[Text passage]:
Start of Block
And on the other side of the aisle, the National Republican Congressional Committee says House Minority Leader Nancy Pelosi is Callis's "puppet master."
"Illinois families deserve to know that Callis is bought and paid for by Pelosi and will be a rubber stamp for her liberal agenda if sent to Washington," said NRCC spokeswoman Katie Prill.
“It’s shameful that Ann Callis is playing politics with the government shut down. The truth is, if Callis was in Congress, she would have stood with Nancy Pelosi and voted to shut down the government and refused to work with members from across the aisle to fix Washington’s spending problem."
The primary election is March 18, 2014, and the general election is Nov. 4, 2014.
The candidates' committees on third quarter reports:
Andrew Flach, a spokesperson for Davis, said the campaign intends to file its quarterly financial report with the FEC by the required deadline. The e-filing system on fec.org will still be accessible during the shutdown, Flach said. However, should a technical problem occur, Flach said all candidates would be required to file within 24 hours after the FEC resumes full operations after the shutdown ends.
End of Block
[Study questions]:
a: Which people are named in the campaign news passage above? List each one once.
b: Can you write the next part of the campaign news passage, starting after its final sentence?

[Source material]:
Start of Block
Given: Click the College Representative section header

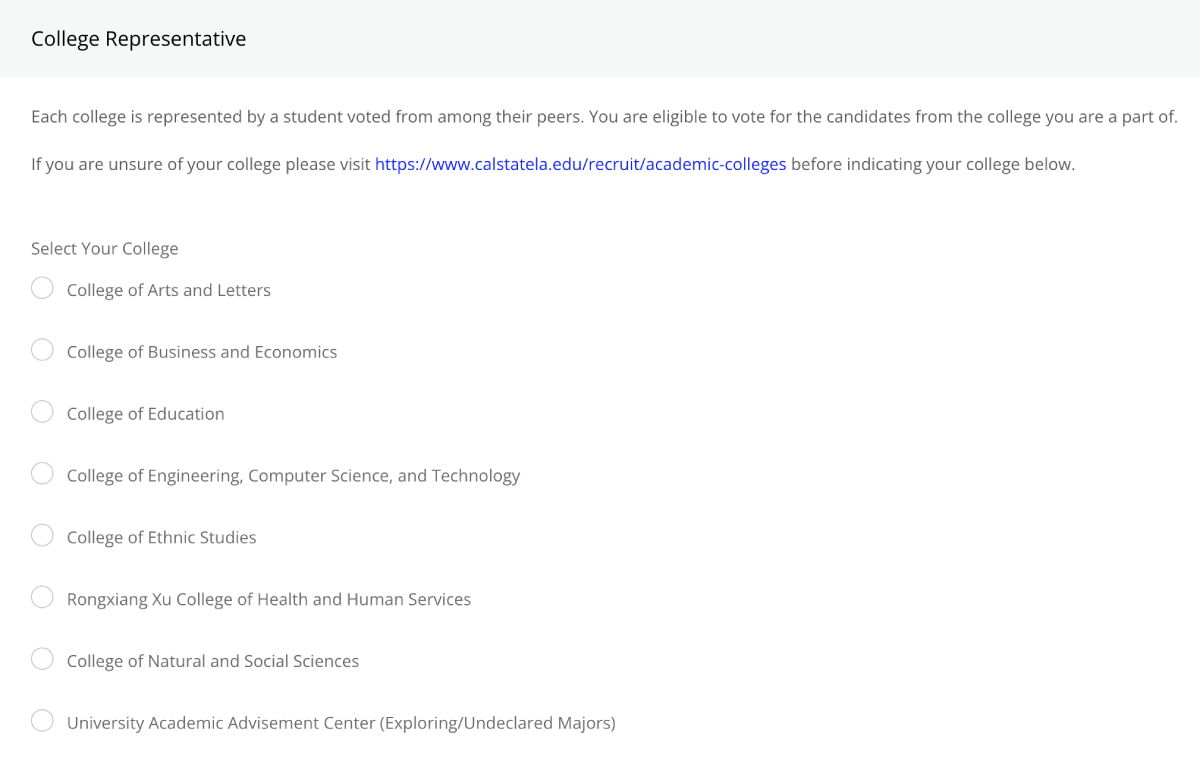Looking at the screenshot, I should click(x=138, y=38).
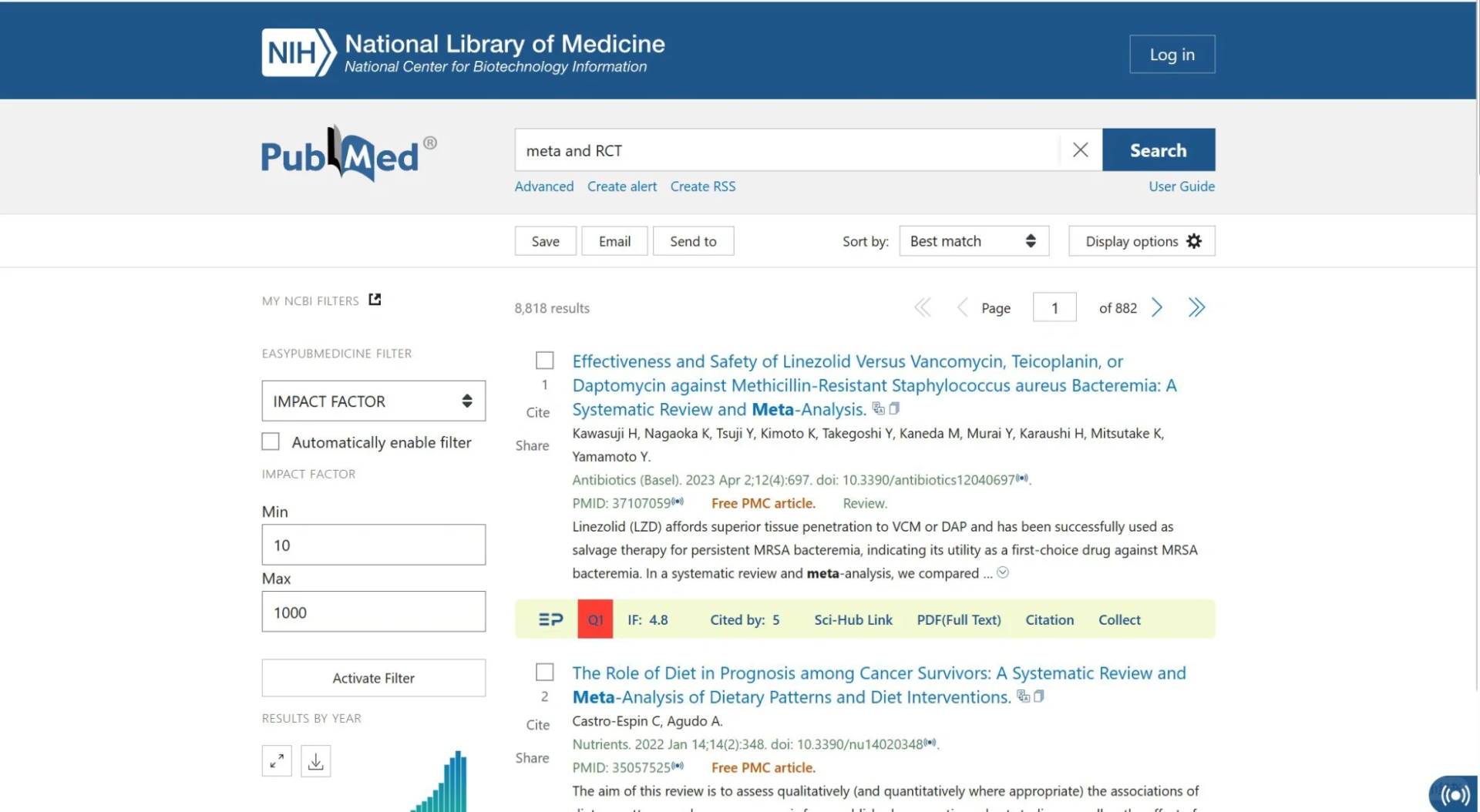
Task: Open Sci-Hub Link in result bar
Action: tap(853, 619)
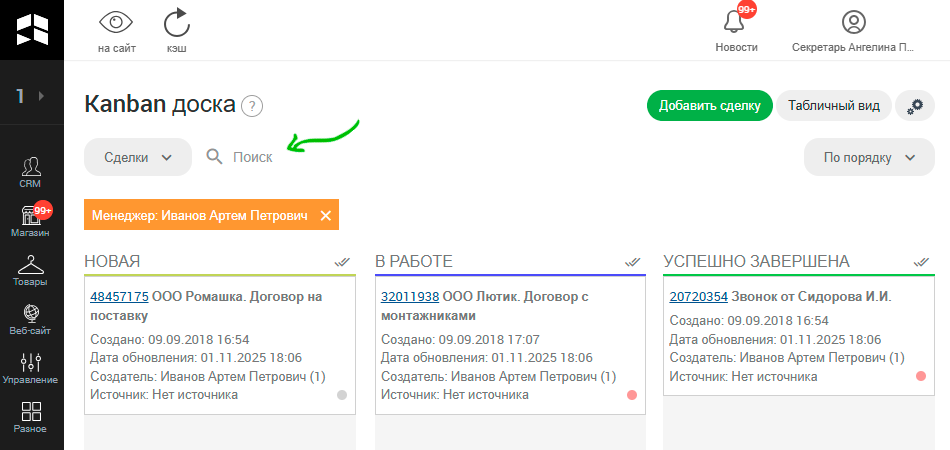Open the Управление sliders icon

[30, 367]
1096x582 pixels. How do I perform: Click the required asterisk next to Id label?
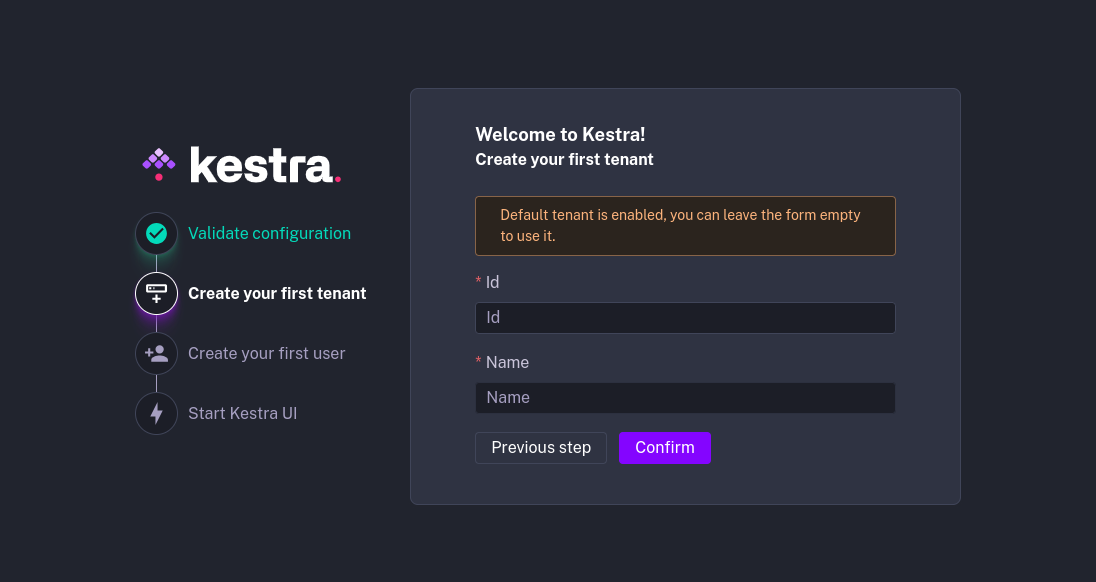(478, 282)
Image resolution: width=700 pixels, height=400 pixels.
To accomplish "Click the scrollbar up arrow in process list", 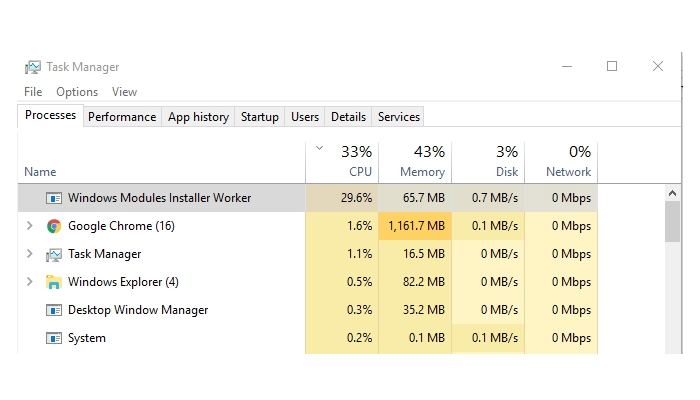I will (672, 193).
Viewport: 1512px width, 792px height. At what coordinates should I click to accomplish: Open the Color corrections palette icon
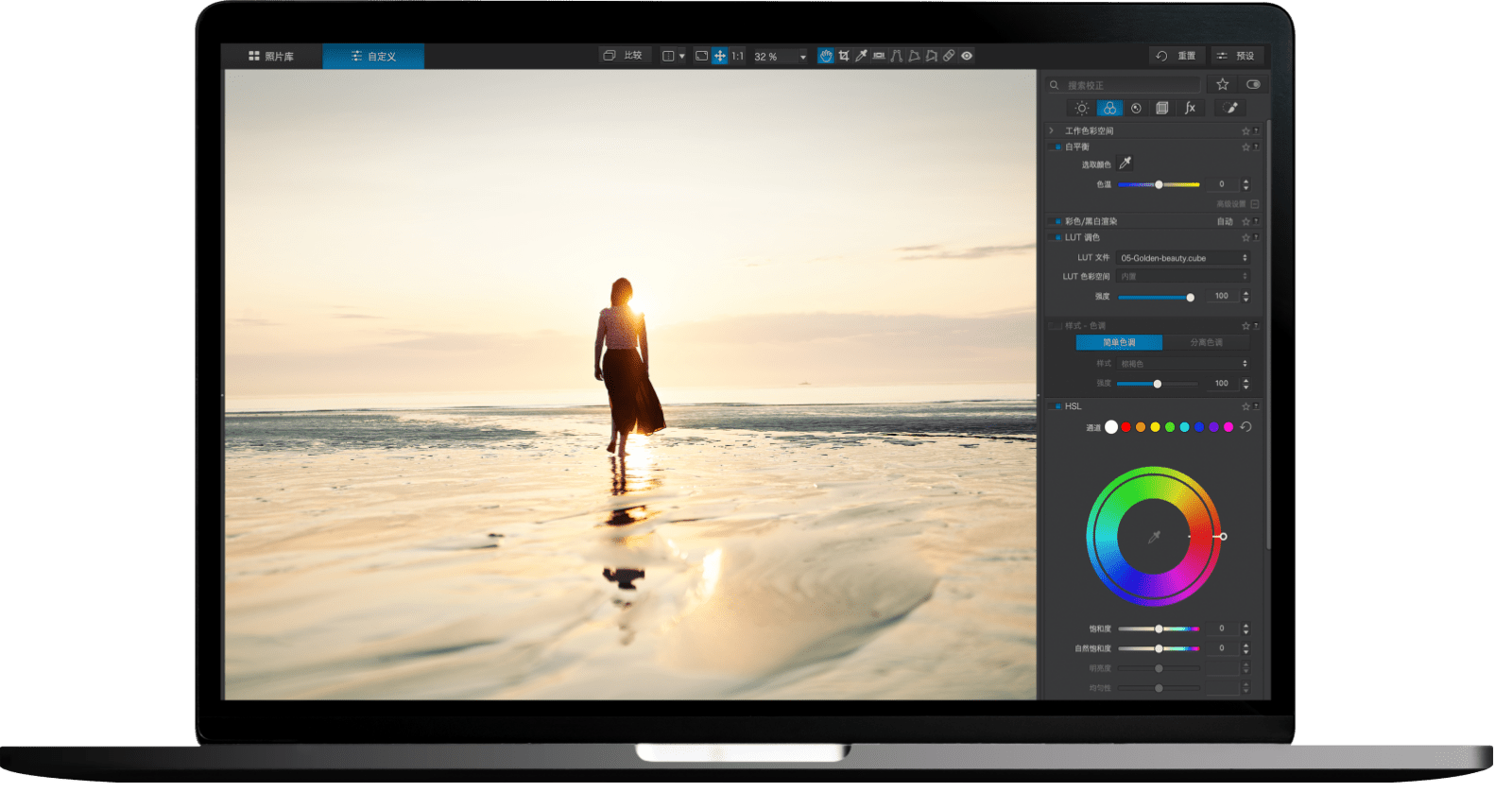pos(1109,109)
End of Block
[Written responses]:
a:
- Nancy Pelosi
- Ann Callis
- Katie Prill
- Andrew Flach
- Davis

b:
As for the shutdown, Davis said:
“Like most of those I represent, I remain opposed to Obamacare, but a government shutdown is absolutely unacceptable,” Davis said. “It’s unfortunate that the President and leaders in Congress were unable to negotiate in good faith to put forth just a six-week plan to fund the federal government.
“We owe it to the hardworking taxpayers to continue working as quickly as possible to compromise and get this done."
Marshall Cohen, campaign manager for Callis, said the campaign is preparing financial paperwork per regulation regardless of a possible extension to file. If the FEC’s website is still not fully functioning, Cohen said Callis’ quarterly financial report will still be released publicly in some way.
Cohen expressed confidence in how the campaign is going so far.
“We are very happy with our position,” Cohen said. “We know we will have the resources to compete and get our positive message out there. We are humbled and honored by the community and able to build momentum moving forward.”
Cohen expressed the campaign’s stance toward the shutdown.
“They’ve held the entire country’s economy hostage just to score political points,” he said. “That’s not how you govern.”
Gollin’s campaign operations have not been directly affected by the shutdown, and he said he plans to release his quarterly funding report publicly in some way before the deadline regardless of the technical glitches the shutdown has caused.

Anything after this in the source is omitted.